C’est la fin d’un long feuilleton à rebondissements. La droite européenne a finalement fait marche arrière et renoncé à assouplir le règlement anti-déforestation, qui devait entrer en vigueur au 1er janvier 2025. Le texte sera finalement reporté d’un an, comme l’avait proposé la Commission européenne, mais sans modification, après un feu vert du Parlement européen ce mardi 17 décembre. Il entrera donc en vigueur au 30 décembre 2025.
Ce texte inédit au niveau mondial, adopté en 2023, entend mettre fin à la commercialisation sur le continent européen de produits issus de la déforestation tels que le cacao, le café, le soja, l’huile de palme, le bois, la viande bovine ou le caoutchouc. Les entreprises importatrices, responsables de leur chaîne d’approvisionnement, devront prouver la traçabilité de ces produits via des données de géolocalisation fournies par les agriculteurs, associés à des photos satellites.
Catégorie “sans risque”
Mais le règlement était de plus en plus critiqué par une partie du monde économique et par certains pays d’Amérique du Sud et d’Asie. Sous pression, la Commission européenne avait donc proposé début octobre de reporter l’application du texte d’un an pour laisser à chacun le temps de s’y préparer. Cette proposition, approuvée le 16 octobre par le Conseil de l’Union européenne, avait été mise au vote le 14 novembre au Parlement. Le PPE, le parti conservateur majoritaire dans l’hémicycle, et l’extrême-droite, en avaient alors profité pour affaiblir davantage la portée du texte.
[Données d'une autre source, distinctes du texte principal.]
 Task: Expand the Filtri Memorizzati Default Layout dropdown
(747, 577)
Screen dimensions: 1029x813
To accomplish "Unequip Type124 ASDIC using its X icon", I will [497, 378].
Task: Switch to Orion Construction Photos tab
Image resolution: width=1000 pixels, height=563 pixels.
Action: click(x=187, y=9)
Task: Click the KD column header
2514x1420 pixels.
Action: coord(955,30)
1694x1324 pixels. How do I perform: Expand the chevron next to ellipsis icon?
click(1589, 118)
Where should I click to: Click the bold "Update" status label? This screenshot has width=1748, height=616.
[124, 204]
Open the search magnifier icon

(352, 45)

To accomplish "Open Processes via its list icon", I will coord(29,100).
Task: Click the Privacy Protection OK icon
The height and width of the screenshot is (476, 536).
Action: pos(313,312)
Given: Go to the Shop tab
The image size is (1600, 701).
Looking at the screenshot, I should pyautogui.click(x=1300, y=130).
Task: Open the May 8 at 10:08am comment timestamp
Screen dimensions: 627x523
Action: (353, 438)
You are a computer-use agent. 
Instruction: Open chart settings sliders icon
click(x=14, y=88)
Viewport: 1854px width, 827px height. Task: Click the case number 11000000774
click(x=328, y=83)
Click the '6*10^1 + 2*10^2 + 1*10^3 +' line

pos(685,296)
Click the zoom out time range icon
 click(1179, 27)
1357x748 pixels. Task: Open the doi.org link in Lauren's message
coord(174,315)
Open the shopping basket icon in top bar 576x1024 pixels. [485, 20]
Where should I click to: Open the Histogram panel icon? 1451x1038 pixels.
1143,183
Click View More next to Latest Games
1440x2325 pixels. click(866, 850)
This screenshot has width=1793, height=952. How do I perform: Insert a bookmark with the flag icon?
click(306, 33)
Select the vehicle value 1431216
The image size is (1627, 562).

Le PPE s’était notamment prononcé en faveur de la création d’une nouvelle catégorie de pays considérée comme “sans risque”, en plus des trois catégories existantes de risque “faible”, “standard” et “élevé”. Dans le viseur des élus : les pays européens, qui pour certains, ont découvert sur le tard qu’ils seraient eux aussi concernés par le règlement. Ils auraient été pour certains d’entre eux exemptés de ce règlement. Plus globalement, selon le décompte de l’association Canopée, 136 pays entraient dans cette catégorie en raison des critères très faibles. Cette catégorie “sans risque” n’a pas été retenue.
“Un grave retard”
Les représentants des Vingt-Sept avaient en effet refusé ce nouvel assouplissement, et écarté la modification portée par la droite européenne. Le PPE, groupe de droite et première force au Parlement, a fini par se raviser. Sans accord en trilogue, le risque était que le texte entre en vigueur sans aucun report, dans deux semaines. Pour faire bonne figure, la droite met en avant un engagement de la Commission, sans valeur contraignante, à réduire les lourdeurs administratives.
L’ONG environnementale Greenpeace a dénoncé le report d’un an de la loi, un “grave retard” dans la lutte contre la déforestation. “C’est une mauvaise nouvelle : l’UE vient de valider une année supplémentaire d’inaction contre la déforestation, déplore Eric Moranval, chargé de campagne Forêts à Greenpeace France. Nous redoutons aussi que ce texte soit à nouveau attaqué par d’autres manœuvres politiques dans les mois à venir : toute modification visant à créer des failles dans le règlement est inacceptable.”